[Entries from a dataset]
• • • •

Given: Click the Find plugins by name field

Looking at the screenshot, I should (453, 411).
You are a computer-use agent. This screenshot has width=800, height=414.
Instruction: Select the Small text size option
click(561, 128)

• • • •

WORK TO DO:
Update the entries above by replacing "Small text size" with "Large text size", leaving everything else unchanged.

OUTPUT OF THE TASK:
Given: Click the Find plugins by name field

Looking at the screenshot, I should (453, 411).
You are a computer-use agent. This screenshot has width=800, height=414.
Instruction: Select the Large text size option
click(561, 128)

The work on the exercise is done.